Alright, we’ve finally made it to the enery making phase. In a lot of chemistry and science, the naming scheme just sort of flows in a way that makes you think they know how hard it is to study some of this stuff. We’re going to take our glyceraldehyde 3-P and apply…glyceraldehyde 3-P dehydrogenase. When in doubt on a test, just look for an answer like this. It’s going to take 1 phosphate and 1 NAD+, per glyceraldehyde 3-phophate. So, just assume we’ve got two of them going through this process which makes it 2 phosphates and 2 NAD+’s. Slap those phosphates onto the first carbons (1 for each, don’t lose track) and pop off the hydrogens that we’re sitting there.
Not quite that straight forward, but close. Those phosphate groups are actually going to bring their own oxygens with them which will do the attaching to the 1st carbon. The hydrogens that came off will attach to the NAD+’s making them NADH’s, which will go on to make more energy (electronic transport chain!). Now, 3 carbons in a row, double bond to oxygen on the first carbon and attached to phosphates on the first and third carbon, we’ll call it 1,3-bisphosphoglycerate.
Step 6, using phosphoglycerate kinase, rip that phosphate off the first carbon. Right, the ones that we just put on. Those go onto ADPs we spent earlier, making them ATPs. Okay, probably not exactly those ADPs but for illustrative purposes. We’re left over with 3-phosphoglycerate.
That gets mutated by phosphogylcerate mutase, moving the phosphate from the third carbon to the second carbon, making it 2-phosphoglycerate.
2-phosphoglycerate gets dehydrated by enolase (pops off 2 hydrogens and an oxygen, making H2O). That leaves us with phosphoenolpyruvate (make sure to track the names of the substrates and how they relate to the enzymes!)

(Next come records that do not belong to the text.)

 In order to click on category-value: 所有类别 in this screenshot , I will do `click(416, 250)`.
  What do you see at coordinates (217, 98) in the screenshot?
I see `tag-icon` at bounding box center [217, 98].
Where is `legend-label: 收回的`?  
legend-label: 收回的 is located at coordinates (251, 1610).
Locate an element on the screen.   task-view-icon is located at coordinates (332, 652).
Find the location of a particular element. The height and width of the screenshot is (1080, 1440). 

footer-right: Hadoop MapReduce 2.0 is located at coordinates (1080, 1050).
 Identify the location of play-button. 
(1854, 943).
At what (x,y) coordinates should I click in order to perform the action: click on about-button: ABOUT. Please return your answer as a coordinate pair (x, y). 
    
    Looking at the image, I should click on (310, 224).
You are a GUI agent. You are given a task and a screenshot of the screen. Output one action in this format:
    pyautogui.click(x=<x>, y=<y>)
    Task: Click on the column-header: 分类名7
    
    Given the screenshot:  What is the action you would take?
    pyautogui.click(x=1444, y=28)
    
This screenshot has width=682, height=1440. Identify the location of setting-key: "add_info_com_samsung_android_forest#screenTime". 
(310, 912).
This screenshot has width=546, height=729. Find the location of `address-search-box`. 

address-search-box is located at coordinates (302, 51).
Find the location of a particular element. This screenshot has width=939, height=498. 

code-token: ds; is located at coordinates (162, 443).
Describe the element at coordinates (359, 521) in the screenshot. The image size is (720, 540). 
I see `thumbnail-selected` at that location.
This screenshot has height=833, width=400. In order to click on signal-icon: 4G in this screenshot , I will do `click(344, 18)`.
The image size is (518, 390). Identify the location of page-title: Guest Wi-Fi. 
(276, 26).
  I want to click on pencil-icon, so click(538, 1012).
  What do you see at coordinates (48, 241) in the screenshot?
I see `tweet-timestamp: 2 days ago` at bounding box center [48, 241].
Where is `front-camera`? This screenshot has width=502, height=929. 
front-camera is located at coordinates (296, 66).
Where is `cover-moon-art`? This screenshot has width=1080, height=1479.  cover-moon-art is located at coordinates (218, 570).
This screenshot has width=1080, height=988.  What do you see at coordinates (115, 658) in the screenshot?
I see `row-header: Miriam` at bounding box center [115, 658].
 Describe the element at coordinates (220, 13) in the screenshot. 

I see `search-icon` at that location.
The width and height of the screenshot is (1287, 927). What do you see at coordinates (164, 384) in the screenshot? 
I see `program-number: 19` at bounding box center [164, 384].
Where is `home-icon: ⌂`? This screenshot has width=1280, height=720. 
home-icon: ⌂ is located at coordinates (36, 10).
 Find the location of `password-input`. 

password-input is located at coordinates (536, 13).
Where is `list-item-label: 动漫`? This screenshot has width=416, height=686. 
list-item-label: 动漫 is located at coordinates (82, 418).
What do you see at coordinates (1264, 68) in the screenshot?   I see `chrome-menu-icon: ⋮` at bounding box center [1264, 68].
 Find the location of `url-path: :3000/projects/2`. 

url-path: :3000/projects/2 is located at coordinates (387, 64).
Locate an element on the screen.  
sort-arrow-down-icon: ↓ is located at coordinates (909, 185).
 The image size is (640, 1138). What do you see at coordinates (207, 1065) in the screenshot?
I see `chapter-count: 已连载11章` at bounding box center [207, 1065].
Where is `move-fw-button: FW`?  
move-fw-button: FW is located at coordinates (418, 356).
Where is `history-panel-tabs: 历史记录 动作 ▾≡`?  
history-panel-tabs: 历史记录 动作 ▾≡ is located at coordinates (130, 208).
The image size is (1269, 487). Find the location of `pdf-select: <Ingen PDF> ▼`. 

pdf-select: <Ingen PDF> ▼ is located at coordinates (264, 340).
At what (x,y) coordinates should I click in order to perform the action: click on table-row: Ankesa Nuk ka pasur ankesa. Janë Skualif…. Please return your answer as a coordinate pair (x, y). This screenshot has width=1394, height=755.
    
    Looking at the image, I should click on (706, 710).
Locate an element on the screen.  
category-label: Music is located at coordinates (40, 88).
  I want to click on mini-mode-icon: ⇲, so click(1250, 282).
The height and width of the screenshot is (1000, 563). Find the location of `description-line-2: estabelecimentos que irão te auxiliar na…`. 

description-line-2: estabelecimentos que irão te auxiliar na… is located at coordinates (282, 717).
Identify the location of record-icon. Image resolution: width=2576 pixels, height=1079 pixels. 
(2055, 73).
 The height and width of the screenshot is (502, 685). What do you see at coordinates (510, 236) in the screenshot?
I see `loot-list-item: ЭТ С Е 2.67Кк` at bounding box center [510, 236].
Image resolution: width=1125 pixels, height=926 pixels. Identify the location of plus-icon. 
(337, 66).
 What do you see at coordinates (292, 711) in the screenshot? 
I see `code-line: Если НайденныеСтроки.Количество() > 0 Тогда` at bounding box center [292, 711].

Our phosphoenolpyruvate (PEP) has that last phosphate sitting on the second carbon. That gets popped off by pyruvate kinase and is given to an ADP to turn it into ATP (double it since we should be working with 2 PEPs, right?) and that leaves us with (2x) pyruvate. Again, this is irreversible and basically the last step. From here, pyruvate can be used for other processes, but it can also be converted into lactate by…lactate dehydrogenase. This is usually in the absence of oxygen. Lactate can be broken down into lactic acid which is the burning sensation you get when doing too many sets at the gym.
Whew – that’s a quite a bit of information. We’ll follow up with future articles on other energy pathways as well as how to regulate them all!